[Recorded data]
---

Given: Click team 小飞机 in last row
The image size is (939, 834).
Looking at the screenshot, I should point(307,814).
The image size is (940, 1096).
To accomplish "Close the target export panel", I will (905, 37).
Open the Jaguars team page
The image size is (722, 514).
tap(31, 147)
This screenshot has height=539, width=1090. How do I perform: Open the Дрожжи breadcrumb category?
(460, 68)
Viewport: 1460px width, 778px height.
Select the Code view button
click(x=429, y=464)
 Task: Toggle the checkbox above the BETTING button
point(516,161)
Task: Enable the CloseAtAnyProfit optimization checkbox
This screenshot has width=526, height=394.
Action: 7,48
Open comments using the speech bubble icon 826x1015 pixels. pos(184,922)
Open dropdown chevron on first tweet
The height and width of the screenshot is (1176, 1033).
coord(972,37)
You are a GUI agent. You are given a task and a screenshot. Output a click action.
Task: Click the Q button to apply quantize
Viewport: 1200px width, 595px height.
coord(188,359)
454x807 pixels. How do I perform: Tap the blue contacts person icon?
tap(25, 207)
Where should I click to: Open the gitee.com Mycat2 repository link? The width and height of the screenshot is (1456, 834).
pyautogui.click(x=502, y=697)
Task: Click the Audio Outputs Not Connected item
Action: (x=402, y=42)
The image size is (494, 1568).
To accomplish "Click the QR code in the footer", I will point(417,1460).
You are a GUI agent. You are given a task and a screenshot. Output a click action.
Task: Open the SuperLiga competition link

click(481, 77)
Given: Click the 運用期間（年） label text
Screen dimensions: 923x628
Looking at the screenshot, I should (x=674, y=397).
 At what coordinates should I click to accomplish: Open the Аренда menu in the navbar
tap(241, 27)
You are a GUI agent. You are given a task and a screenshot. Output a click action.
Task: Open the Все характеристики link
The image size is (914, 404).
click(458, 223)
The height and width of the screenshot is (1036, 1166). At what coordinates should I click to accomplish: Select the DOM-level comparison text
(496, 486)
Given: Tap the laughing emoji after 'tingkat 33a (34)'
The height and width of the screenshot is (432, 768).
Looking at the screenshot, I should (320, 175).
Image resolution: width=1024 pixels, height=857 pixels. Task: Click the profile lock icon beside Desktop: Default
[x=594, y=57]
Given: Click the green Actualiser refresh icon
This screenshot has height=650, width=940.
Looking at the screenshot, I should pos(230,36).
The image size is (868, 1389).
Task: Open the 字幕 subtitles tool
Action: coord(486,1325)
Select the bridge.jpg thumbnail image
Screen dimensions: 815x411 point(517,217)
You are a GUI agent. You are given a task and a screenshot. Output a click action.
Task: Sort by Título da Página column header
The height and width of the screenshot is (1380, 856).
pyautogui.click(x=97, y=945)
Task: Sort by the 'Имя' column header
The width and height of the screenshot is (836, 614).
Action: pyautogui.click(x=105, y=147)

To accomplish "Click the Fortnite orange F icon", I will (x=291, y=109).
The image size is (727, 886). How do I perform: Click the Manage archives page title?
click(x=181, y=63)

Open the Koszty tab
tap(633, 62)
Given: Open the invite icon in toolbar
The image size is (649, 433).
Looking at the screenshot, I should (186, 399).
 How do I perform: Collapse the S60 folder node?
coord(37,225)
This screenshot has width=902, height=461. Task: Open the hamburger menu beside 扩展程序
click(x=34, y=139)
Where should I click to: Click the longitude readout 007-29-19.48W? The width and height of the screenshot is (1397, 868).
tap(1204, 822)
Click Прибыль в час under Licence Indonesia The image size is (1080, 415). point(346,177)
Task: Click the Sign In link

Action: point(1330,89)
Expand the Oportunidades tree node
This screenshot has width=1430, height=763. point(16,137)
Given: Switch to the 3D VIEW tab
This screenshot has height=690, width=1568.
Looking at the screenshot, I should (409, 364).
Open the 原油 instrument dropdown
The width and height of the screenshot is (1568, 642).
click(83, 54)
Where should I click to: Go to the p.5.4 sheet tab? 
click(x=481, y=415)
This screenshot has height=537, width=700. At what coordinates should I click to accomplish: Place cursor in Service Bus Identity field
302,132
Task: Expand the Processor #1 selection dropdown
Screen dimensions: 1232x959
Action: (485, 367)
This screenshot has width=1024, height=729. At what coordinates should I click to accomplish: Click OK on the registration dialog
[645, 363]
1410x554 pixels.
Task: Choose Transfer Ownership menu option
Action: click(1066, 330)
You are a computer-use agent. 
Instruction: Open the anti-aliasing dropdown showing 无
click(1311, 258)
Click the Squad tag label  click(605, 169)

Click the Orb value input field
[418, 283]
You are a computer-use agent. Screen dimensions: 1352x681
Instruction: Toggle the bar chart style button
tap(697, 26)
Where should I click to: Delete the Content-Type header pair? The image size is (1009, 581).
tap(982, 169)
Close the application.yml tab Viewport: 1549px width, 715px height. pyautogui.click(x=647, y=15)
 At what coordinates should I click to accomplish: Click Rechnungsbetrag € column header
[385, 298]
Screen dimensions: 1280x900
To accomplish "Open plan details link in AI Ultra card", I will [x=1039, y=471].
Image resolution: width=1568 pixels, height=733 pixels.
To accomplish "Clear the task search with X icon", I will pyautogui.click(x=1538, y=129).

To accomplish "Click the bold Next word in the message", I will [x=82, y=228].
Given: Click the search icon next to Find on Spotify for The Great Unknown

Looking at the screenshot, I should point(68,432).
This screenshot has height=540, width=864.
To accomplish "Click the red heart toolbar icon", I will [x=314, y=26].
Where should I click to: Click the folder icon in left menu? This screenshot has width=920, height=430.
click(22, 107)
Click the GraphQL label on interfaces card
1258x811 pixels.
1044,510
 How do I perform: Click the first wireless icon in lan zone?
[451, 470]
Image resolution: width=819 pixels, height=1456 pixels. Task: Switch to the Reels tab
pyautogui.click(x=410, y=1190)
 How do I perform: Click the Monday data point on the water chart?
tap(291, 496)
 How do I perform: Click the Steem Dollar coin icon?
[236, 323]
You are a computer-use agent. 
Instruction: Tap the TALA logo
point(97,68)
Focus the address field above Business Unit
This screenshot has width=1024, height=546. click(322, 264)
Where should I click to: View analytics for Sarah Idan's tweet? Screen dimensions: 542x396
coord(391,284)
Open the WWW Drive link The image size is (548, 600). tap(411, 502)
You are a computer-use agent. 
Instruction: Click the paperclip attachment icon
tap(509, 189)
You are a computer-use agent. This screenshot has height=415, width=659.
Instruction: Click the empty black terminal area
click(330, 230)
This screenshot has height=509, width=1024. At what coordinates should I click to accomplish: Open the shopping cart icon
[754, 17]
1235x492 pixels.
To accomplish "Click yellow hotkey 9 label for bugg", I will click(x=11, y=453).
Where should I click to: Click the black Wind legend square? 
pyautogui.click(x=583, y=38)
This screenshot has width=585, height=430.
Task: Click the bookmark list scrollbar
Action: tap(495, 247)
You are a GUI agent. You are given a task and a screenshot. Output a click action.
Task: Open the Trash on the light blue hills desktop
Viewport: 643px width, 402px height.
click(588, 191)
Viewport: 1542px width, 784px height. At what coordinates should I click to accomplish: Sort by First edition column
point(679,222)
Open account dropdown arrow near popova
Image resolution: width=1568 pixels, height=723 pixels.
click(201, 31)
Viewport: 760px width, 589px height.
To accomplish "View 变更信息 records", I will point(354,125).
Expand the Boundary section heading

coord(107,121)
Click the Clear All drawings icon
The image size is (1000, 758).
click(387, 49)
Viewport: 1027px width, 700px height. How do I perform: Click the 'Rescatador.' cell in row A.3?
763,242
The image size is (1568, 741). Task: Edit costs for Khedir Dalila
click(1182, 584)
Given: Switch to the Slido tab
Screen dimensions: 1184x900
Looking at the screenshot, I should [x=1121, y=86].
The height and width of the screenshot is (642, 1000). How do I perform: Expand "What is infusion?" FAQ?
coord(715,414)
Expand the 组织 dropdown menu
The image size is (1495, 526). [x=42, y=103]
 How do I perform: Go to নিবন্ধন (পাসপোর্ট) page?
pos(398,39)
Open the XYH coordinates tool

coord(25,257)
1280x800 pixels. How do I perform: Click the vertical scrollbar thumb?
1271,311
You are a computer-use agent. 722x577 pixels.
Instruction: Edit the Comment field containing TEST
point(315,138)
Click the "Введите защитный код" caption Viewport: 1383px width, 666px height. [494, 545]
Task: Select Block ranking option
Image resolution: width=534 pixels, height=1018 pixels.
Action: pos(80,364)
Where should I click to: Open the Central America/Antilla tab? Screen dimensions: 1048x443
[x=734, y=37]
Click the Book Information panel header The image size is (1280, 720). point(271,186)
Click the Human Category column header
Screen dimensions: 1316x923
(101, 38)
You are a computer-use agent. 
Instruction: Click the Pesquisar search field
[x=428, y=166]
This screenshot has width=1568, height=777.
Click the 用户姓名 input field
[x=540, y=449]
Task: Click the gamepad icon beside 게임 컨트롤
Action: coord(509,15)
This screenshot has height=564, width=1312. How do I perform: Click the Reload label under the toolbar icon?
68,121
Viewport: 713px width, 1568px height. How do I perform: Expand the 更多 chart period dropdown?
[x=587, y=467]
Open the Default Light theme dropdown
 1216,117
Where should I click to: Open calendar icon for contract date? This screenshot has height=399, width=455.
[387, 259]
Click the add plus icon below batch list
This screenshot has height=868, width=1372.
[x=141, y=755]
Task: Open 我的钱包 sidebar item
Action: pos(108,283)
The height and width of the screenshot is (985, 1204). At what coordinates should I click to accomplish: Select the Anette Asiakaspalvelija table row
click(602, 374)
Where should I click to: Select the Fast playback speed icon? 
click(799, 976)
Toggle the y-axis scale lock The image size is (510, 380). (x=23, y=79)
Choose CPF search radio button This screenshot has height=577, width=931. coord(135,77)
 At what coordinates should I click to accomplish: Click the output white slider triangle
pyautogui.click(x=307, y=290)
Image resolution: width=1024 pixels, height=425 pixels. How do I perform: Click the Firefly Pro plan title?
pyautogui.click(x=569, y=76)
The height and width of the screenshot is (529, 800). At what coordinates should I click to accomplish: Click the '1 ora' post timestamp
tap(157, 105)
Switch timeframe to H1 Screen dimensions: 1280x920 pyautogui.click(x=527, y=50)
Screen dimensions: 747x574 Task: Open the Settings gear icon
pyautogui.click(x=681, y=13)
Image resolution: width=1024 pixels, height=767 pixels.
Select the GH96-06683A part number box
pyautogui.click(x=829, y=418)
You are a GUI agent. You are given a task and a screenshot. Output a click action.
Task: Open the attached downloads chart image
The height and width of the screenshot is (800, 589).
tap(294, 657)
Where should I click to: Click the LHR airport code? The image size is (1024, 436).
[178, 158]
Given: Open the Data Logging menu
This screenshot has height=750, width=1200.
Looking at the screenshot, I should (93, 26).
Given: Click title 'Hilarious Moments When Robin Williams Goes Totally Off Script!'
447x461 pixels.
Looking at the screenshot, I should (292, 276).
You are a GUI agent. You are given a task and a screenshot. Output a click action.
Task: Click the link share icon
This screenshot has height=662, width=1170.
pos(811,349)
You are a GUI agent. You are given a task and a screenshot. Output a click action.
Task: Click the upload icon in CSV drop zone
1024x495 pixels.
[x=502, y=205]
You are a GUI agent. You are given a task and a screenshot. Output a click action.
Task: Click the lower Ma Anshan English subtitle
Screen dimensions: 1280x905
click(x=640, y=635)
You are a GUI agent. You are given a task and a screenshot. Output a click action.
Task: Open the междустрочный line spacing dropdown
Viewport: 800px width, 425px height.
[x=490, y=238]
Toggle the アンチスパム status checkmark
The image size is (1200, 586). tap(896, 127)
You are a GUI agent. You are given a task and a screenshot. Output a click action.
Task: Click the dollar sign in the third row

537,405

---

* [EXERCISE DIRECTIONS]: Each line that holds the word "Clear" should be extracted from the records.

* [YOUR RESPONSE]:
To accomplish "Clear the task search with X icon", I will pyautogui.click(x=1538, y=129).
Click the Clear All drawings icon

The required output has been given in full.